The estimated size is enough to fill 52 Canada football fields."It comes amid heightened sensitivity about pipeline safety, as the industry faces broad public opposition to plans for a series of major new oil export pipelines to the U.S., British Columbia and eastern Canada...
...'Every plant and tree died' in the area touched by the spill, said James Ahnassay, chief of the Dene Tha First Nation, whose members run traplines in (the) area...
...The Energy Resources conservation Board, Alberta's energy regulator, said (the leak) contained roughly 200 parts per million of oil...in total. But information compiled (from other sources) suggests the toxic substance contains hydrocarbons, high levels of salt, sulphurous compounds, metals...along with chemical solvents and additives used by the oil industry."

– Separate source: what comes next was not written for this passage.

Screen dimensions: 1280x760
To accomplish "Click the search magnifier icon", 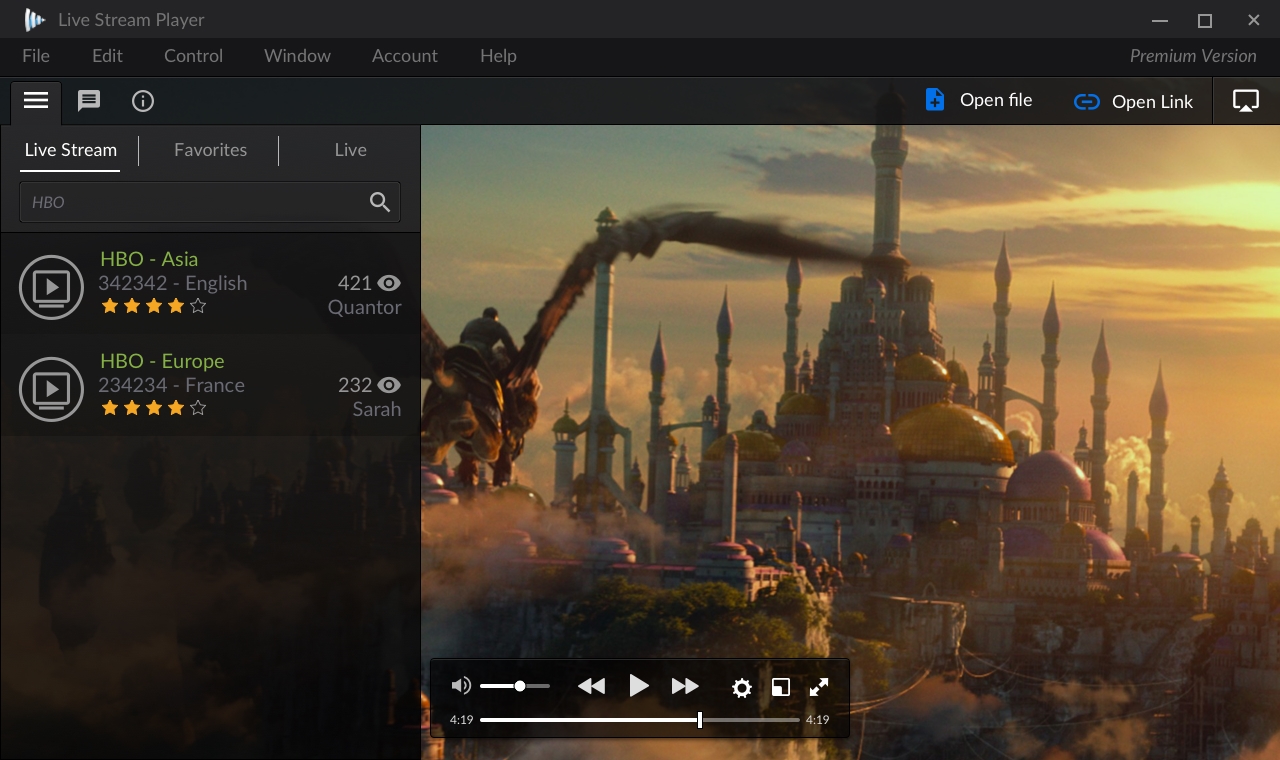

So much for openness and honesty. Do they really expect us to believe that a pipeline used to extract oil from tar sands--a process which involves the use of chemicals and additives--would leak a substance that is chemical and additive free?"The Dene Tha suspect this is a long-standing spill that may have gone undetected for months, given the widespread damage it has done...
...The leak follows a pair of other major spills in the region, including 800,000 litres of an oil-water mixture from Pace Oil and Gas Ltd., and nearly 3.5 million litres of oil from a pipeline run by Plans Midstream Canada...
...The (spill) took place in an area rich with wetlands. Though the Dene Tha suspect waterfowl have died, the company said it has seen no wildlife impacts."
Come on! This is a 42 hectare piece of Canadian wetlands, and the Apache Corp. expects us to believe there are no affected waterfowl?"The spill has not reached the Zama River, although the Alberta government said it has affected tributaries...
...Neither (The Apache Corp.) nor Alberta initially disclosed the spill, which was only made public after someone reported it to a TV station late last week...
...'This latest spill should call into question the provincial government's decision to hide the pipeline safety report they received last year'...said Greenpeace campaigner Mike Hudema."
So we have:
- Fifty-two footballs fields worth of oil and chemical polluted water-- probably leaking for months--that is not reported until someone sends photos to a TV station.
- A pipeline safety report that is not released to the public.
- A Houston based oil company that wants us to believe that no industry chemicals are adding to the pollution and that no waterfowl will be impacted.
Still think the Keystone XL pipeline--which will be built and monitored by the same companies as the pipelines in Canada--will be environmentally safe?